Common use of Prepayment indemnity Clause in Contracts

Prepayment indemnity. If the Borrower shall, subject always to Clause 5.3 or Clause 5.4 (as the case may be) , make a prepayment on a Business Day other than the last day of an Interest Period in respect of the whole or any part of the Loan, it shall, in addition to the amount prepaid, any Prepayment Fee and accrued interest, pay to the Lender any amount which the Lender may certify is necessary to compensate the Lender for any Break Costs incurred by the Lender as a result of the making of the prepayment in question. The Borrower shall also pay on demand, in all circumstances and irrespective of the date on which any prepayment is made, such amount as the Lender as Swap Provider shall certify as shall be necessary to compensate the Lender for any losses under the Hedging Agreement arising out of such prepayment or any payment deferral under Clause 5.9. The Hedging Agreement shall be adjusted by the Lender upon (i) any prepayment howsoever made or (ii) any payment deferral under Clause 5.9, to reflect such prepayment or payment deferral (as the case may be). No further fees or penalties shall be payable in respect of any such prepayment or deferral. The Borrower shall be entitled to be credited with and the Lender agrees to pay to the Borrower any Break Gains subject always to any right of set-off on the part of the Lender and provided no Potential Event of Default or Event of Default shall have occurred.

**Problem to work on**
List every clause number that the prepayment indemnity clause refers to. The records that follow come from a different source than the clause above.

**Information given**

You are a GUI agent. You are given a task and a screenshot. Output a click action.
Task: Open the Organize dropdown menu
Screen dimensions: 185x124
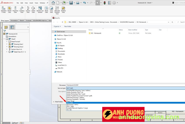57,26

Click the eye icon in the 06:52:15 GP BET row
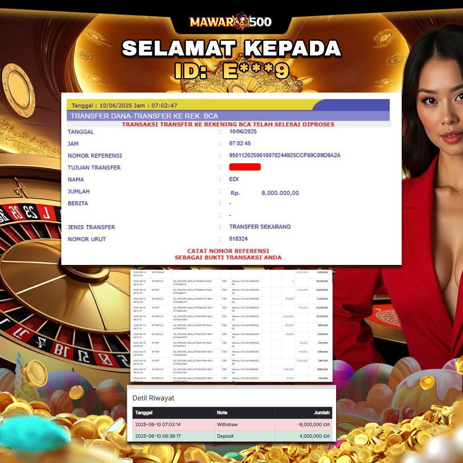click(x=233, y=293)
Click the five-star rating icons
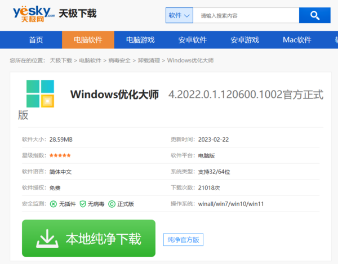This screenshot has height=264, width=338. tap(60, 155)
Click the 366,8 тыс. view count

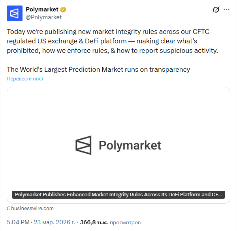[x=94, y=223]
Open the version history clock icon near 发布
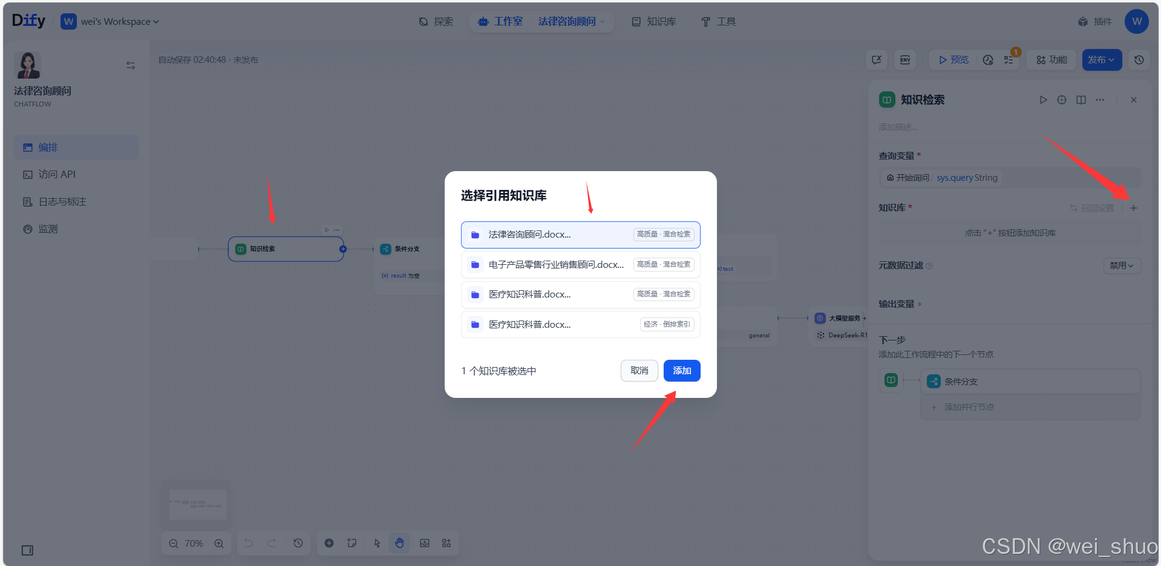The image size is (1161, 566). tap(1139, 60)
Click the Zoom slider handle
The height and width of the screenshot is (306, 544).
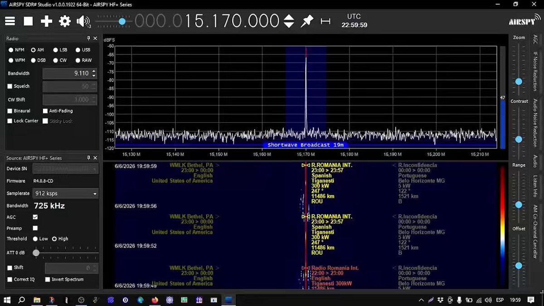click(x=519, y=82)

**Solution to this task**
5.3, 5.4, 5.9